Jun 062011

Piccaninnie Ponds by Liz Rogers

About the dive

Piccaninnie Ponds is one of my favourite sites for cave photography. As well as the crystal clear water and very white rock, there’s the novel aspect of being able to get natural light in the shot. The main drawback is that, once inside the Cathedral, you don’t have very long to experiment before silt starts to drift down off the roof. Naturally, taking advantage of the opportunities is also dependent on the sun coming out to play.

I previously talked about a photo taken in the Chasm of Pics, looking up through the scalloped limestone walls. Swimming forward from here divers move under a limestone ceiling, and enter the Cathedral. Large rocks sit across the path between the Chasm and the Cathedral, and there are three obvious entrances at different levels.

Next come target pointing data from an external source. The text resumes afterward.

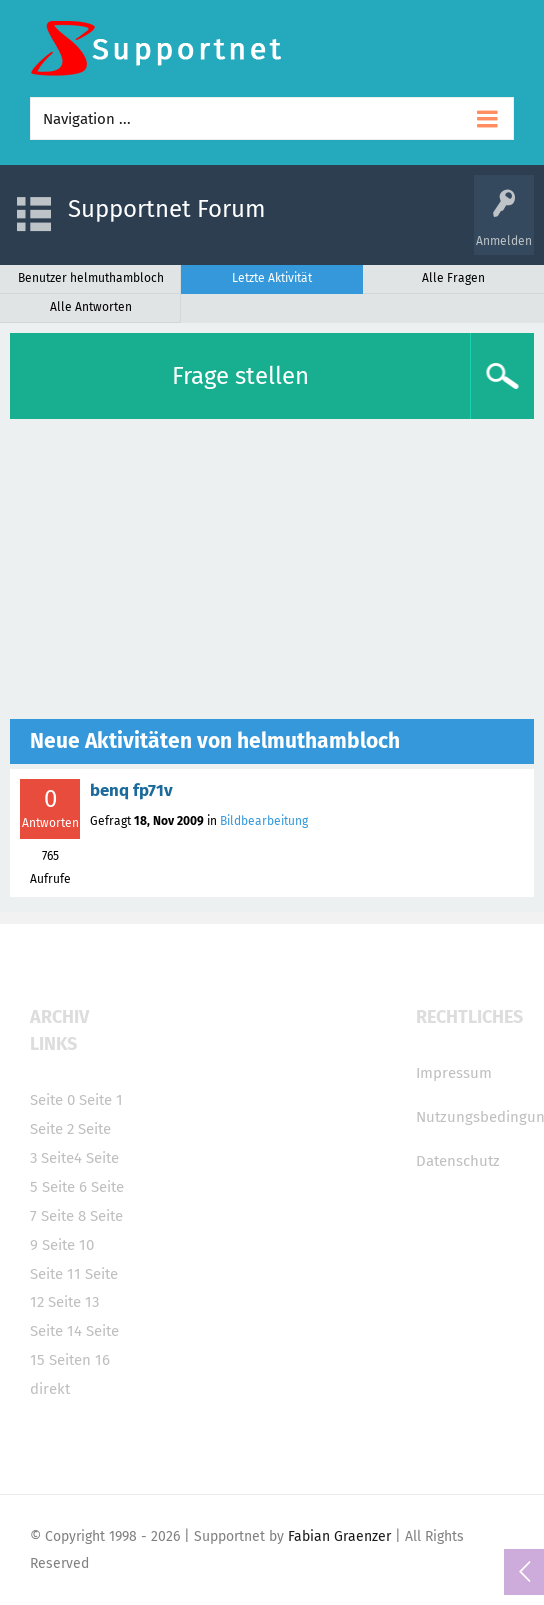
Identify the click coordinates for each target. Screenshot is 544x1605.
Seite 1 (101, 1100)
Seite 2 (52, 1129)
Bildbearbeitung (264, 821)
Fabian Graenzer (339, 1536)
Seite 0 (52, 1100)
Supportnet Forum (167, 209)
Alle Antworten (91, 307)
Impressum (454, 1073)
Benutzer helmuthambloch (91, 278)
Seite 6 (64, 1187)
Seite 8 (63, 1216)
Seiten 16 (79, 1360)
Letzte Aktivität (272, 278)
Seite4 (61, 1158)
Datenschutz (458, 1161)
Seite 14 (56, 1331)
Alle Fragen (453, 278)
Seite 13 (73, 1302)
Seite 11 (55, 1274)
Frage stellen (240, 376)
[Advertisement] (272, 569)
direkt (50, 1389)
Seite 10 (68, 1245)
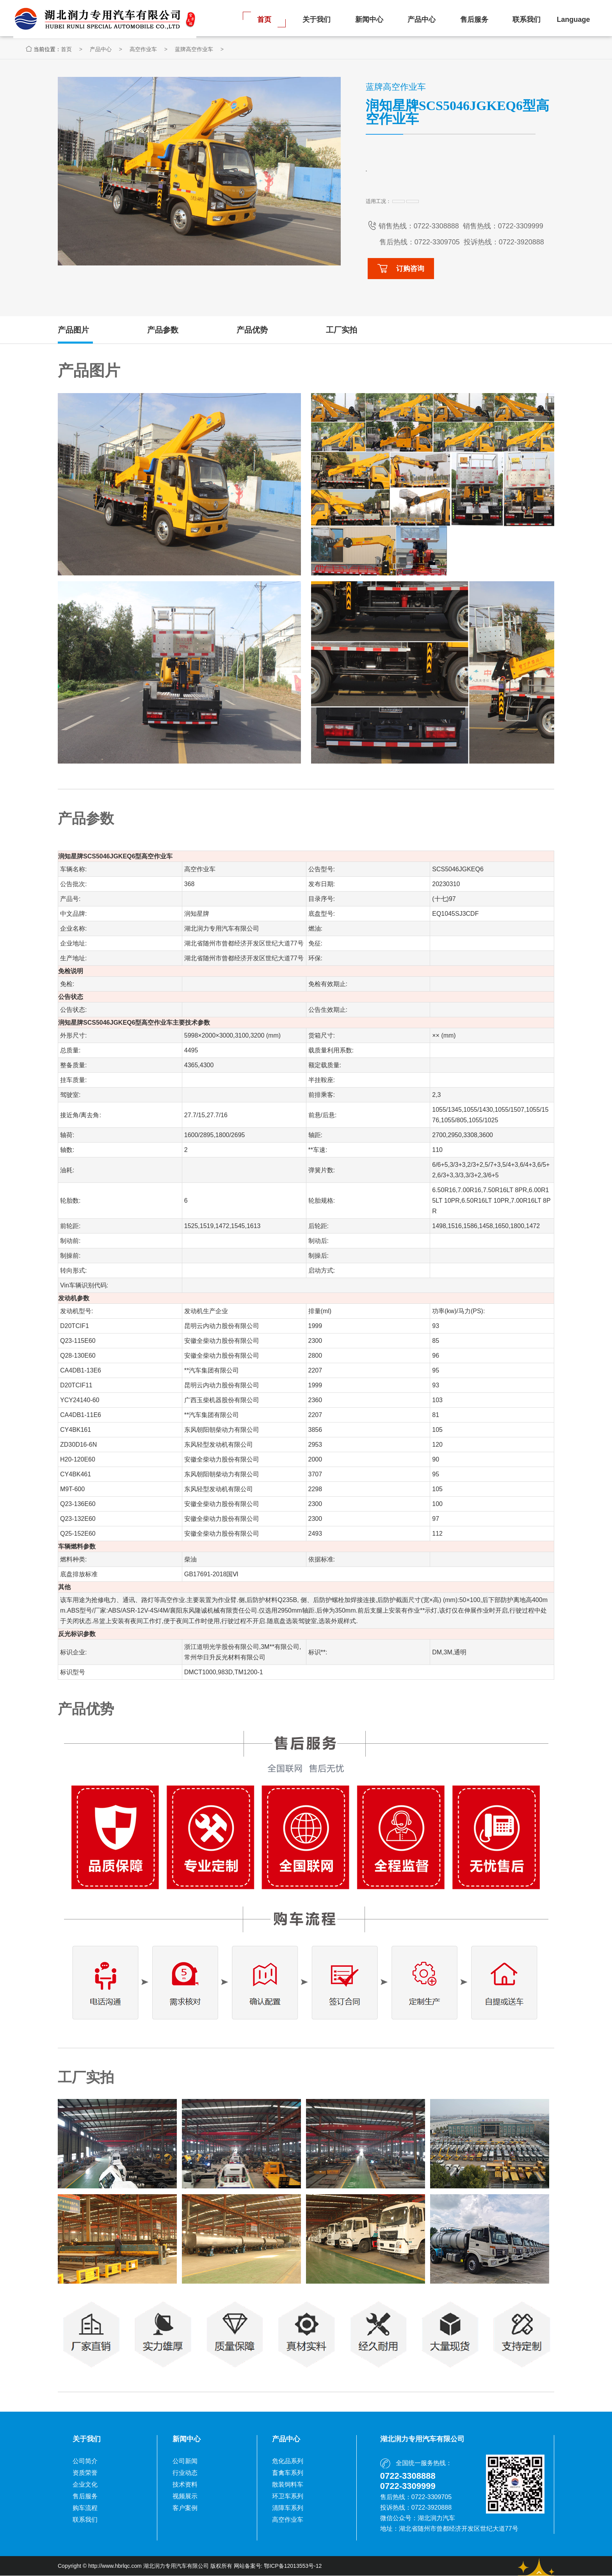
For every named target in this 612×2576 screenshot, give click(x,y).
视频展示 (185, 2496)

The standard dive plan for this site is to drift down the Chasm, possibly all the way to the 36.5m depth limit, before swimming up the far slope to the bottom entrance to the Cathedral. From here you can either descend to the bottom of the Cathedral, or gently ascend through the limestone formations to exit through the smaller middle hole or swim out the large zone in the top 8m of the cave.

What this plan means is that by the time most divers reach the shallows and swim for home, there is a moderate amount of silt disturbed by bubbles in the Cathedral. As such, this view is often a little obscured, despite being photogenically awesome in a way that should be a lot easier to capture than some other aspects of the cave.

About the photoSunlight

As mentioned, despite being a beautifully framed shot, the standard dive plan for this site doesn’t lend itself to taking this photo. My shot here was inspired by a photo of myself and Lucas Wheat, taken in early 2008 by Dean, and it took 3 unsuccessful dives before I was able to get a shot I was happy with. This successful instance was a dedicated photo dive, where the first thing I did was swim into the top of the Cathedral and take a series of shots as my buddy Ken Smith swam towards the camera.

One of the earlier attempts is on the right, stymied by the murky water discussed in my earlier post. Taken from further back in the Cathedral, it includes the top of the limestone block between the Chasm and the Cathedral. The tannin in the water and diffuse sunlight gives a completely different feel to the shot which is interesting, but not quite what I was looking for. A following attempt suffered from a model with gear difficulties that caused distinctly interesting buoyancy.

I love the framing effect on this shot, with the strobe lighting on the white walls balanced against the bright sunlight coming in. Ken swimming through the top of the Chasm in the distance gives a sense of scale, and the green weed against the blue water gives a splash of colour not seen in a lot of underwater cave photographs. The whole picture gives me a feeling of space and freedom, and brings back memories of floating through space in this beautiful site.